_Enunciado:_ Copie sem nenhuma alteração as linhas dos registros abaixo, da linha que contém "Click value 0 in Santa Marta row" até a última linha dos registros, incluindo as duas.

_Material da tarefa:_
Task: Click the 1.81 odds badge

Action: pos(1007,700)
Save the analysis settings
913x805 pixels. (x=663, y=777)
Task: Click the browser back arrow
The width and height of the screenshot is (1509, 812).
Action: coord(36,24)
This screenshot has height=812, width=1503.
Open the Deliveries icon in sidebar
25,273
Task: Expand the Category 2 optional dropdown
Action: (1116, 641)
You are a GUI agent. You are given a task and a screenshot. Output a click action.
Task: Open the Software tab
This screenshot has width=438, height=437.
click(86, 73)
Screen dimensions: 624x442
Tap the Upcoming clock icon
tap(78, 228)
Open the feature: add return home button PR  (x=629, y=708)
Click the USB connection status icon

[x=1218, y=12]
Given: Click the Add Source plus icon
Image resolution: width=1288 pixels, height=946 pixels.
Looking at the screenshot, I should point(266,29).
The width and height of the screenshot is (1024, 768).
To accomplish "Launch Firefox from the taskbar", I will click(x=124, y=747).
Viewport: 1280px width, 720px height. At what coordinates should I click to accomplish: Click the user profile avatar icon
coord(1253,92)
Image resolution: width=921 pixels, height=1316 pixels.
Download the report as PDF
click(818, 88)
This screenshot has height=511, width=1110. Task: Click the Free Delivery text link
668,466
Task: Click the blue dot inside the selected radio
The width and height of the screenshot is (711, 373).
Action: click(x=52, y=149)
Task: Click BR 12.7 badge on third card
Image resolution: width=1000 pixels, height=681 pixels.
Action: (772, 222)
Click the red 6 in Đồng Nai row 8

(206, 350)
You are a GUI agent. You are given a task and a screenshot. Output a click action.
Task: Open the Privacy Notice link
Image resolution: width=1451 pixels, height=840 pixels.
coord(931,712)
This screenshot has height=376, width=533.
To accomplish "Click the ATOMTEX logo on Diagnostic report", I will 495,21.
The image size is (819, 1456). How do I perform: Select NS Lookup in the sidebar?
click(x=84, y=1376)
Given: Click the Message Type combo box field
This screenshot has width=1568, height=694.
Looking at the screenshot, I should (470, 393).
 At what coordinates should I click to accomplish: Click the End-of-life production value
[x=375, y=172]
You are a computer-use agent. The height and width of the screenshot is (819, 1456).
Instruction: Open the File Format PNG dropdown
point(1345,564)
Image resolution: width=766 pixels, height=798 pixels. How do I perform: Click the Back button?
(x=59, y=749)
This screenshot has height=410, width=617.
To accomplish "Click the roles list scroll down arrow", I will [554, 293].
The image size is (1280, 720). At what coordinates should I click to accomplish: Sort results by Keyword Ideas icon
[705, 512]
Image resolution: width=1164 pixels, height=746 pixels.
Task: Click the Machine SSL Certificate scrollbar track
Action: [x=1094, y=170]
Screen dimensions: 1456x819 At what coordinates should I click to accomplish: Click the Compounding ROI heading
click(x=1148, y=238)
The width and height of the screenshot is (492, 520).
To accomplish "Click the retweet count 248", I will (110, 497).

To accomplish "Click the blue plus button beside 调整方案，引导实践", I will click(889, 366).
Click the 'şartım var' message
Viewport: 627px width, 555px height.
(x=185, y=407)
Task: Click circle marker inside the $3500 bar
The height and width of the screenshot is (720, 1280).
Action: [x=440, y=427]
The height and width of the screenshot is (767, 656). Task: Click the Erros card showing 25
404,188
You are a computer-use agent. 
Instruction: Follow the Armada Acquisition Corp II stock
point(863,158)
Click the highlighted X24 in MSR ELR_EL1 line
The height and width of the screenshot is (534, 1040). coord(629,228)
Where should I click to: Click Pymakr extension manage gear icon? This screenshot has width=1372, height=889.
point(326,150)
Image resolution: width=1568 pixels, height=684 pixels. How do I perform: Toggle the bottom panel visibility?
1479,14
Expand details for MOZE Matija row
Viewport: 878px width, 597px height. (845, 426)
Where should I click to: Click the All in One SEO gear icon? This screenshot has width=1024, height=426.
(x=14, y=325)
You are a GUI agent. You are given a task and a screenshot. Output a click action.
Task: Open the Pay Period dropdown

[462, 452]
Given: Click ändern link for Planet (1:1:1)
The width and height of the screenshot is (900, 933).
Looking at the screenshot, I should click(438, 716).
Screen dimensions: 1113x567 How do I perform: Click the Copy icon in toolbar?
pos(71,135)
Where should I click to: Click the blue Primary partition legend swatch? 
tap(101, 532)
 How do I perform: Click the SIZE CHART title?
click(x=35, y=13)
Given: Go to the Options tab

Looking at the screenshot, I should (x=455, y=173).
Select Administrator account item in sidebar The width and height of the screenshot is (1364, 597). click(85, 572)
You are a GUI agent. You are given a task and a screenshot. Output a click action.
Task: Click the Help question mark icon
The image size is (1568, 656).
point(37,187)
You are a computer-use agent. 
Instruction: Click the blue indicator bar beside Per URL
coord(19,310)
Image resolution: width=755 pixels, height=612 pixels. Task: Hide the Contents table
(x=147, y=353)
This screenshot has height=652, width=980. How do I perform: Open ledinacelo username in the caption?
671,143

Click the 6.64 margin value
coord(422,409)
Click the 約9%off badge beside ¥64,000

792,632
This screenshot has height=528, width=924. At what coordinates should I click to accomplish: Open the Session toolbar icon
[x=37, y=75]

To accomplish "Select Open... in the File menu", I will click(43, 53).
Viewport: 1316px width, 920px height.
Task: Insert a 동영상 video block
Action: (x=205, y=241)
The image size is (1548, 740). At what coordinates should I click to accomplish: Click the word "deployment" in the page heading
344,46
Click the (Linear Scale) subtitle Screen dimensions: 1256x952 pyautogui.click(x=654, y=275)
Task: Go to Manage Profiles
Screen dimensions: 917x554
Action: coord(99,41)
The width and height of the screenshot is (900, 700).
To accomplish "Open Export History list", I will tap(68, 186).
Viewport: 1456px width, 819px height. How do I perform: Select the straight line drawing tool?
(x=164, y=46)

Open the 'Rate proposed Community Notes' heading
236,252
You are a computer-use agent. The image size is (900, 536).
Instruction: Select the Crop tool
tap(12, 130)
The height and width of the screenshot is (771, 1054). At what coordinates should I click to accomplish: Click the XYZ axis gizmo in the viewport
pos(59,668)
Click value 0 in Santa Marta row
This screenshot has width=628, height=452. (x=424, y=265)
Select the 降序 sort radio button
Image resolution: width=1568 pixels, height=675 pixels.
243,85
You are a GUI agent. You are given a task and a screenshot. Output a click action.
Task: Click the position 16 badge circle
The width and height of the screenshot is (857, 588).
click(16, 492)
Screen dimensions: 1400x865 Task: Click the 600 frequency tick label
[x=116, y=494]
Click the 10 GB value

_Resposta escrita:_
Click value 0 in Santa Marta row
This screenshot has width=628, height=452. (x=424, y=265)
Select the 降序 sort radio button
Image resolution: width=1568 pixels, height=675 pixels.
243,85
You are a GUI agent. You are given a task and a screenshot. Output a click action.
Task: Click the position 16 badge circle
The width and height of the screenshot is (857, 588).
click(16, 492)
Screen dimensions: 1400x865 Task: Click the 600 frequency tick label
[x=116, y=494]
Click the 10 GB value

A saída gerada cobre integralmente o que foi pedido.